Microsoft Unveils Browser-Based Office Apps
snydeq writes "Microsoft followed up its Windows Azure unveiling by announcing that it will deliver lightweight versions of Word, Excel, PowerPoint, and OneNote through the browser, a la Google Apps. Surprisingly, Office Web applications will run in Firefox and Safari, not just Internet Explorer. Far less shocking: You won't get Office Web apps free and clear as you do Google apps. The apps are meant to be an extension to locally installed instances of the next version of Microsoft Office, the same way Outlook Web Access provides access to mail without the fat Outlook client."
Are we accepting Silverlight as a valid system requirement now?
I don't mean that as an anti-Microsoft question, but I don't want to have to install every company's obscure little proprietary plugins to run my apps and access my data. Flash is bad enough, but I draw the line directly behind Flash and won't go any further. In fact, I'm still hoping to boot Flash to the other side of that line, especially since it crashes my browser on a regular basis, but I still seem to be stuck with it.
But regardless of who's developing it, I'm loath to install another proprietary incompatible Flash clone.

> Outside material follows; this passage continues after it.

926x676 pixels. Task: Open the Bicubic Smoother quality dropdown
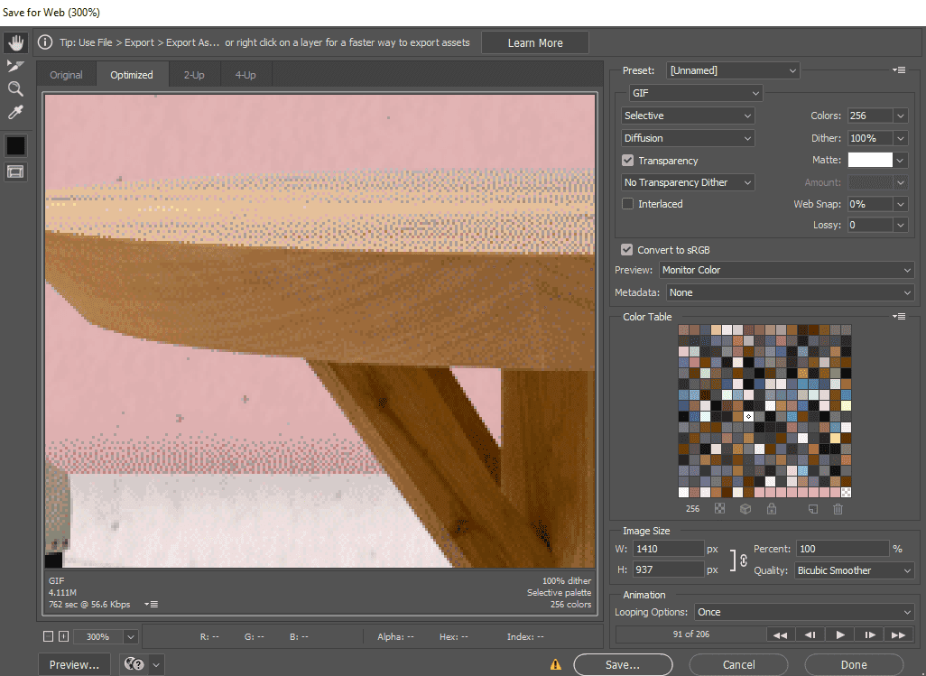(854, 570)
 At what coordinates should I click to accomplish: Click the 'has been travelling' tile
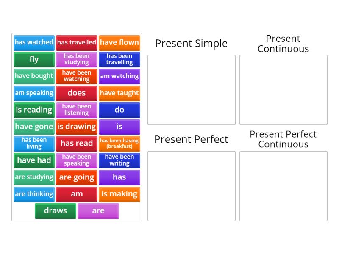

Here we go again: another attempt to maneuver people toward software subscriptions and changing the perception of software as a tool to an image of software as content... for which people are already accustomed - habituated, in traditional Pavlovian fashion - to forking over cash every month without really analyzing the big picture. (This is one tactic used by manipulative people to concentrate massive amounts of material wealth... toward themselves and away from everyone else. It's totally Darwinian but not very ethical.)